The Taoiseach has been a king of colour - this grabbed journalists as firmly as his electorate, says Anne Marie Hourihane
THERE WAS an interesting moment on Prime Timelast Thursday. Mark Little was introducing what turned out to be one of the less predictable panel discussions of the week, on corruption in Irish politics. In his introduction, delivered to camera, Little replayed the events surrounding Bertie Ahern's resignation and concluded "Things certainly move fast in this business."
Around the country, viewers tried to work out exactly which business Mark meant: was it politics or show? But then we gave up, because really the lines between the two have been blurred for quite a while.
Last week, Bertie's supporters were bitter about the media, and its part in their hero's downfall. There were a lot of "I hope you're happy now" complaints. "Hounded by the media" was another frequently heard phrase. And for this Fine Gael is certainly to blame.
It is neither strange nor surprising that political journalists should have spent the last couple of years pursuing the Taoiseach with outlandish questions about money in suitcases and the advisability of paying tax. But it is rather peculiar that, while the media was doing that, Fine Gael was at home washing its collective hair.
Despite what my esteemed colleague Harry McGee wrote on Saturday about Fine Gael and its tactics over the tribunals, it is really hard for the ordinary person to remember that Fine Gael put the brakes on during the 2007 election. I mean, how can we tell when Fine Gael puts the brakes on? Does the man walking in front of them with the red flag sit down on the road? The thing is, since Fine Gael did put the brakes on they've never really found first gear again. And so the media became the opposition.
Ahern supporters always made out that journalists hated Bertie - but in fact we adored him. We're talking about your ordinary journalist here, not the journalists who supported Bertie and who presumed they knew his mind. And we're leaving aside the journalistic profession's overweening love for a powerful man, which makes groupies of us all. No, it was simply because Bertie was guaranteed colour for a journalist.
In the first place, he was so available that he made the doorstep news briefing (in which people with microphones rush at you in an unplanned melee) a staple of national political life.

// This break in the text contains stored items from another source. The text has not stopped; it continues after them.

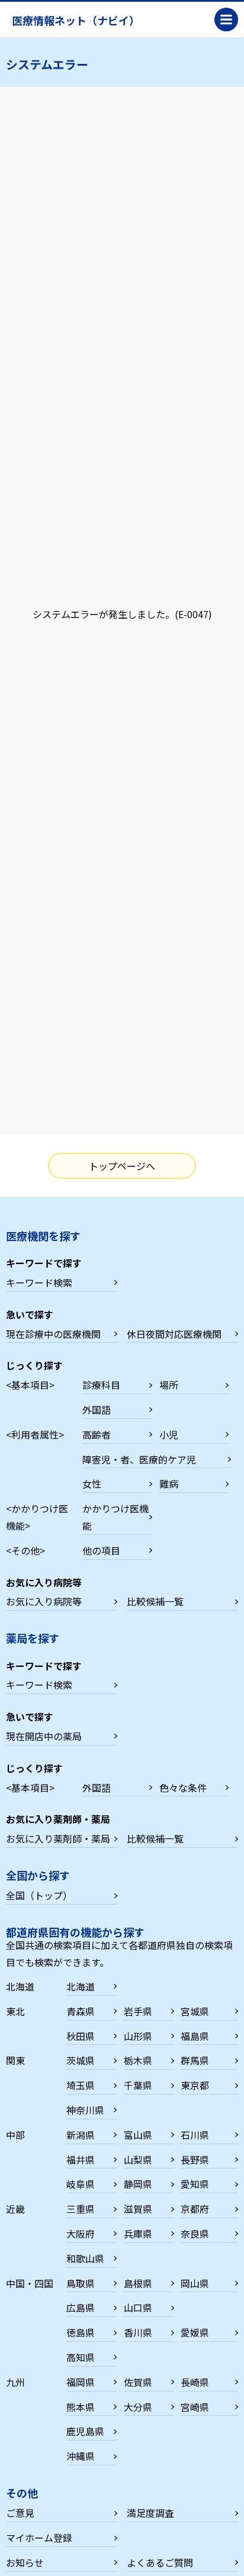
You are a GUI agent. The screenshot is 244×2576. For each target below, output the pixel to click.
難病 (168, 1483)
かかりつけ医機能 (115, 1517)
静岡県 (138, 2184)
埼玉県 (80, 2085)
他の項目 (101, 1550)
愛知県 (195, 2184)
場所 (168, 1385)
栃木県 (138, 2060)
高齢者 (96, 1434)
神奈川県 (85, 2110)
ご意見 (20, 2513)
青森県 (80, 2011)
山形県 (138, 2036)
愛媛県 (195, 2332)
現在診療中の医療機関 (53, 1334)
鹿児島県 (85, 2431)
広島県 (80, 2307)
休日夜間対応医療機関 (174, 1334)
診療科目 (101, 1385)
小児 (168, 1434)
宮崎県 (195, 2407)
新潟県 (80, 2135)
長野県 (195, 2159)
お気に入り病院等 (44, 1601)
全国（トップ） (39, 1895)
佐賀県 (138, 2382)
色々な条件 (183, 1787)
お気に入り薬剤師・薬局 (58, 1838)
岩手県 (138, 2011)
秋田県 (80, 2036)
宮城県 (195, 2011)
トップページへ (122, 1166)
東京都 (195, 2085)
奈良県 (195, 2233)
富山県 (138, 2135)
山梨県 (138, 2159)
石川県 (195, 2135)
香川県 (138, 2332)
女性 (91, 1483)
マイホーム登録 (39, 2537)
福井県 (80, 2159)
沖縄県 (80, 2456)
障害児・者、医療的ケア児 (139, 1459)
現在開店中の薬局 (44, 1736)
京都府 (195, 2209)
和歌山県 (85, 2258)
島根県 (138, 2283)
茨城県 (80, 2060)
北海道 (80, 1986)
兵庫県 (138, 2233)
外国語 (96, 1409)
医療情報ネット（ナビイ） (76, 20)
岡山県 (195, 2283)
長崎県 (195, 2382)
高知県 (80, 2357)
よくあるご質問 (160, 2562)
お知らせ (25, 2562)
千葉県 (138, 2085)
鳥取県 (80, 2283)
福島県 (195, 2036)
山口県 (138, 2307)
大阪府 (80, 2233)
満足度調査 (150, 2513)
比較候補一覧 (155, 1601)
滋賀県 (138, 2209)
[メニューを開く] (226, 19)
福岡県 (80, 2382)
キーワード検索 (39, 1282)
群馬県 (195, 2060)
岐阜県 (80, 2184)
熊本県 (80, 2407)
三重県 (80, 2209)
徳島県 (80, 2332)
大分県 (138, 2407)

He seemed to prefer this method - whereby he spoke directly to the public - to answering pesky questions in the Dáil, where, let's face it, he never really shone. Bertie's love affair was not with the Dáil, it was with the public through the media. No wonder his backbenchers began to feel a little lonely.
Second, Bertie brought soap opera to politics: his pretty and unassuming daughters with their weddings and their bestsellers and their twins. His devotion to Manchester United. His girlfriend(s).
For journalists, it doesn't get much better than this. Add to this his considerable charm, his fondness for holy days of obligation and his compulsion to shake every hand offered to him and you have the media dream.
Most politicians are as boring as hell. Bertie was never boring. He often looked like he was enjoying himself.
Bertie has never had hobbies: politics was where he had his fun.
On Ash Wednesday this year, Bertie was photographed with the stain of half a volcano on his forehead, at the launch of a commemorative stamp to mark the 50th anniversary of the Munich air crash, in which some of Manchester United's Busby Babes perished. Hardened PR experts like Max Clifford would have to take hallucinogenic drugs for a year before they could come up with something that the press would find so delicious.
And so it came to pass that the media followed the thread of the story - or part of the story - as it unravelled from the tribunals. For those of us who don't receive Fine Gael press releases, there seemed to be nothing coming from that party but a screaming silence.
No wonder the media began to think that it was the Opposition, when the Opposition was closeted in purdah, watching the events unfold through an intricately carved screen that kept it safe from the outside world.
Or maybe Fine Gael is like those poor Japanese soldiers who ran for their lives during the second World War and hid in the jungle for 40 years. Meanwhile, modern life developed across the globe. When the soldiers finally emerged they had to be told that the war had been over for decades. They had spent all those years in hiding and in fear - for nothing.
It usually comes as a great shock to people involved in politics or show business - and, like Mark Little, I am including journalists in show business, where we probably belong - that large sections of the general public don't care much for their obsessions. (Girl in supermarket last Wednesday, when told of Bertie's resignation: "Sure, they're all the same.")
It may well be that one of the creeping legacies of the Ahern years is that the media and Fianna Fáil are in the same game - entertainment. And Fine Gael are the ones who now have to come up with a good story.